> **What this task involves**: Please arrange every line of the listing below as a numbered list, leaving out the blank lines.
*** Records for the exercise ***
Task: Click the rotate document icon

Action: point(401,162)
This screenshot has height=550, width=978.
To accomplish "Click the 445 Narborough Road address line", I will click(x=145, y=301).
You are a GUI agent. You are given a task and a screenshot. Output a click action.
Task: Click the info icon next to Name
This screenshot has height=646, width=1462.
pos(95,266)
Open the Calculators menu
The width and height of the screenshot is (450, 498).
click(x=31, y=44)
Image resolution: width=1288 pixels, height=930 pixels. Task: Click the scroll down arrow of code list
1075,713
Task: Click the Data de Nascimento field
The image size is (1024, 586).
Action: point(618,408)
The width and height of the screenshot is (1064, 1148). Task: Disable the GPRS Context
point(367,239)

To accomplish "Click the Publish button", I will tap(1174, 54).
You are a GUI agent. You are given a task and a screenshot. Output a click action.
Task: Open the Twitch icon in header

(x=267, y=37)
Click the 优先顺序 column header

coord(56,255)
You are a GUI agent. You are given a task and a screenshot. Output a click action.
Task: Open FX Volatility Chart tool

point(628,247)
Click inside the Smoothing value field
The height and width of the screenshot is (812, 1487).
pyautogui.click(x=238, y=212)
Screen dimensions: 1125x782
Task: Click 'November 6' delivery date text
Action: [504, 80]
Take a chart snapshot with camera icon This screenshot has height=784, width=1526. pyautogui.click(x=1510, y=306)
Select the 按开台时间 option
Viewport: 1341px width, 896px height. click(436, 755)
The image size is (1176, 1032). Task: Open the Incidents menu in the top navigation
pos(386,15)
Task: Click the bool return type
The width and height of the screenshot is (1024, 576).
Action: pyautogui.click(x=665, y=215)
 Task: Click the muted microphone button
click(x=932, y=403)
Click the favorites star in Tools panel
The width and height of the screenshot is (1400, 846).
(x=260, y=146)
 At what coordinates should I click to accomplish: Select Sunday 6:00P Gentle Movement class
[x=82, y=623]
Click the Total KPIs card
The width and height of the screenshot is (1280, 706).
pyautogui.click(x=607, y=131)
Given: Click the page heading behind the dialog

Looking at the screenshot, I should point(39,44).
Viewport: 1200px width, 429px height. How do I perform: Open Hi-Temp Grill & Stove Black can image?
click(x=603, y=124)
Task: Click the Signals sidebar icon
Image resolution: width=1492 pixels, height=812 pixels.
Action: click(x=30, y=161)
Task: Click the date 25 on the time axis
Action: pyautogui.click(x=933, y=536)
***
> **Result for this exercise**:
1. Task: Click the rotate document icon
2. Action: point(401,162)
3. This screenshot has height=550, width=978.
4. To accomplish "Click the 445 Narborough Road address line", I will click(x=145, y=301).
5. You are a GUI agent. You are given a task and a screenshot. Output a click action.
6. Task: Click the info icon next to Name
7. This screenshot has height=646, width=1462.
8. pos(95,266)
9. Open the Calculators menu
10. The width and height of the screenshot is (450, 498).
11. click(x=31, y=44)
12. Image resolution: width=1288 pixels, height=930 pixels. Task: Click the scroll down arrow of code list
13. 1075,713
14. Task: Click the Data de Nascimento field
15. The image size is (1024, 586).
16. Action: point(618,408)
17. The width and height of the screenshot is (1064, 1148). Task: Disable the GPRS Context
18. point(367,239)
19. To accomplish "Click the Publish button", I will tap(1174, 54).
20. You are a GUI agent. You are given a task and a screenshot. Output a click action.
21. Task: Open the Twitch icon in header
22. (x=267, y=37)
23. Click the 优先顺序 column header
24. coord(56,255)
25. You are a GUI agent. You are given a task and a screenshot. Output a click action.
26. Task: Open FX Volatility Chart tool
27. point(628,247)
28. Click inside the Smoothing value field
29. The height and width of the screenshot is (812, 1487).
30. pyautogui.click(x=238, y=212)
31. Screen dimensions: 1125x782
32. Task: Click 'November 6' delivery date text
33. Action: [504, 80]
34. Take a chart snapshot with camera icon This screenshot has height=784, width=1526. pyautogui.click(x=1510, y=306)
35. Select the 按开台时间 option
36. Viewport: 1341px width, 896px height. click(436, 755)
37. The image size is (1176, 1032). Task: Open the Incidents menu in the top navigation
38. pos(386,15)
39. Task: Click the bool return type
40. The width and height of the screenshot is (1024, 576).
41. Action: pyautogui.click(x=665, y=215)
42.  Task: Click the muted microphone button
43. click(x=932, y=403)
44. Click the favorites star in Tools panel
45. The width and height of the screenshot is (1400, 846).
46. (x=260, y=146)
47.  At what coordinates should I click to accomplish: Select Sunday 6:00P Gentle Movement class
48. [x=82, y=623]
49. Click the Total KPIs card
50. The width and height of the screenshot is (1280, 706).
51. pyautogui.click(x=607, y=131)
52. Given: Click the page heading behind the dialog
53. Looking at the screenshot, I should point(39,44).
54. Viewport: 1200px width, 429px height. How do I perform: Open Hi-Temp Grill & Stove Black can image?
55. click(x=603, y=124)
56. Task: Click the Signals sidebar icon
57. Image resolution: width=1492 pixels, height=812 pixels.
58. Action: click(x=30, y=161)
59. Task: Click the date 25 on the time axis
60. Action: pyautogui.click(x=933, y=536)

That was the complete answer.